Vi sozinho “Rita Cadillac – A Lady do Povo”, bom documentário de Toni Venturi (“Cabra Cega”).
Quando digo “sozinho”, leia-se: eu era o único que pagou ingresso para assistir ao filme num final de tarde de terça-feira.
Quando digo “único que pagou ingresso”, não significa que outras pessoas entraram de graça, não. Eu estava realmente sozinho. Acho que agora ficou claro.
Minha solidão serviu para algumas reflexões – e também para eu deitar nas poltronas.
Rita Cadillac é uma personagem e tanto. Conta suas histórias (sempre fascinantes) de uma forma tão sincera, que nos arrebata. Prostituição, fracassos, sucessos, reviravoltas… Tudo o que um bom (e consistente) roteiro deve ter.
Quando mostra o rabo então…
Boas (sem trocadilho) imagens de arquivo e uma condução enxuta do Toni Venturi deixam tudo bem agradável.
Agora, eu estava sozinho lembram? E o filme tinha acabado de entrar em cartaz (isso porque ele é de 2007).
Mais um filme nacional para o limbo. E aqui vamos descontar o fato de ele ser um documentário, naturalmente relegado a um nicho (eita palavrinha besta esta).
A coisa tá feia para a maior parte dos filmes tupiniquins (outra palavra chatinha).

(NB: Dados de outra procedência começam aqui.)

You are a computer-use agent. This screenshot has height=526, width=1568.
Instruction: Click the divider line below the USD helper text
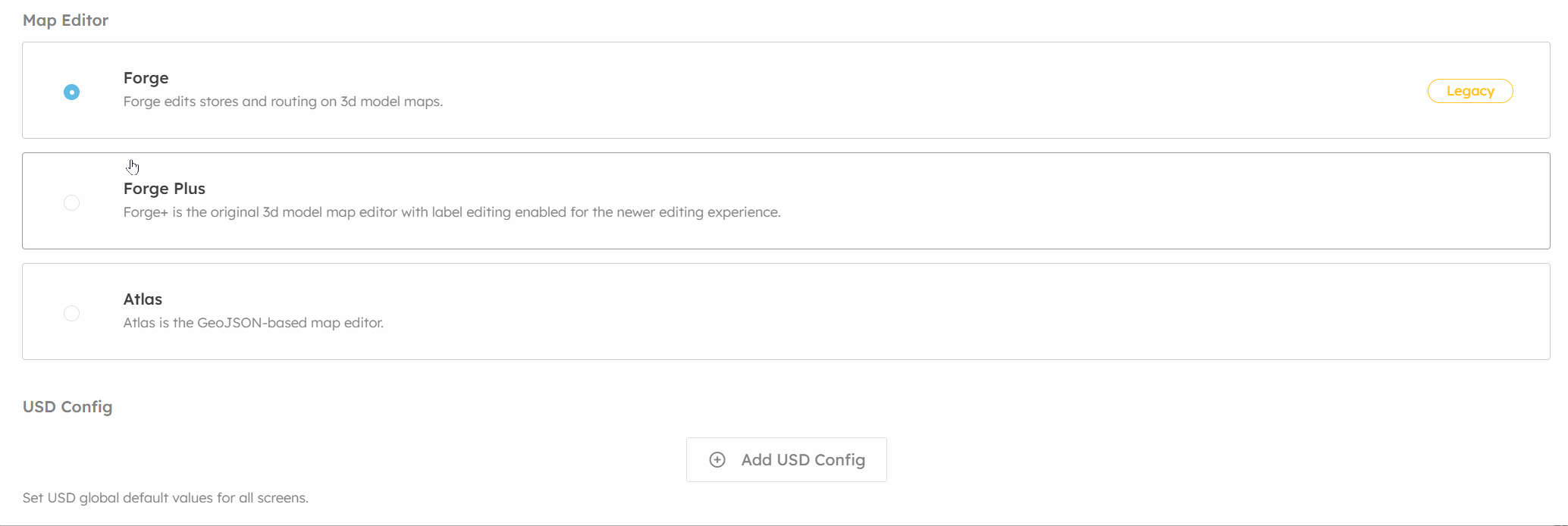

Para cada “Chico Xavier” (aliás, ótimo filme) temos cem “Rita Cadillac” ou “Os Famosos e os Duendes da Morte”.
Acho que foi o Inácio Araújo que escreveu sobre a diferença brutal de público que temos entre os blockbusters nacionais e o resto das películas produzidas por aqui (algo de 100 para 1 – nada saudável).
Há um nítido e preocupante litígio entre a platéia e filmes brasileiros que não têm algumas chancelas oficiais de “qualidade” (atores da Globo, divulgação explosiva etc.).
Porém creio que já existe um pouco de disposição do espectador. Minimamente ele começa a reservar seu quinhão para enfrentar imagens faladas em português.
O próximo passo é ajeitar nossos roteiros, fazer um trabalho de sedução, aquecer a indústria, investir desde cedo em mão-de-obra intelectual.
As faculdades de rádio e TV que conheço relegam a escrita ao vigésimo plano. Não sei como a coisa funciona nas universidades com cursos de cinema.
Será que não falta uma abordagem mais urgente de grandes temas nacionais, por exemplo?
Parte da nossa produção está vinculada ao Estado e leis de incentivo. Então, naturalmente, os filmes sobre mensalão, cuecas e desvios de grana ficam meio fora de moda.
Mas cadê o roteiro sobre o Maníaco do Parque? Cadê o filme sobre o meio-ambiente? Até James Cameron sabe que o país será o principal palco da briga entre ambientalistas e agricultores.
Quantas Mumbais temos no país que renderiam uns duzentos “Quem Quer Ser um Milionário”?
Cadê nossas comédias mais sacanas, aquela coisa meio Hugo Carvana?
Será que a pornochanchada tinha que ser banida desse jeito, sem reformulação, sem dar um jeitinho?
As imagens e depoimentos mais impressionantes de “Rita Cadillac” estão nos trechos sobre os shows que ela fez nos garimpos.
Até hoje me surpreendo ao ver as cenas daqueles 300 mil sujeitos buscando o futuro em Serra Pelada.
Certamente uma das coisas mais chocantes (e ricas de histórias) do nosso país.
Quantos roteiros poderiam sair dali? E quantos filmes memoráveis foram feitos com esse tema?
Nenhum. Uma busca no Google indica apenas um clássico: “Os Trapalhões na Serra Pelada”. Público: quase cinco milhões de espectadores. Esperteza ou competência? Os dois?
Enquanto ficarmos nessa de vilão (Daniel Filho e Cia que fazem os tais “filmes para o público meio abestalhado”) versus mocinhos (todo o resto incompreendido) não vai dar pé.
Chegou a hora dos roteiristas, diretores, atores encararem essa encrenca. Por que a coisa não funciona? Por que só a novela tá em cima da pinta?
O que não dá é pra ficar culpando os suspeitos de sempre. Nunca antes na história deste país foi tão complexo pensar nas causas desse conturbado divórcio entre um certo tipo de filme nacional e a audiência.
E que o bundão da Rita merecia mais, isso merecia viu. É boa demais para o moral.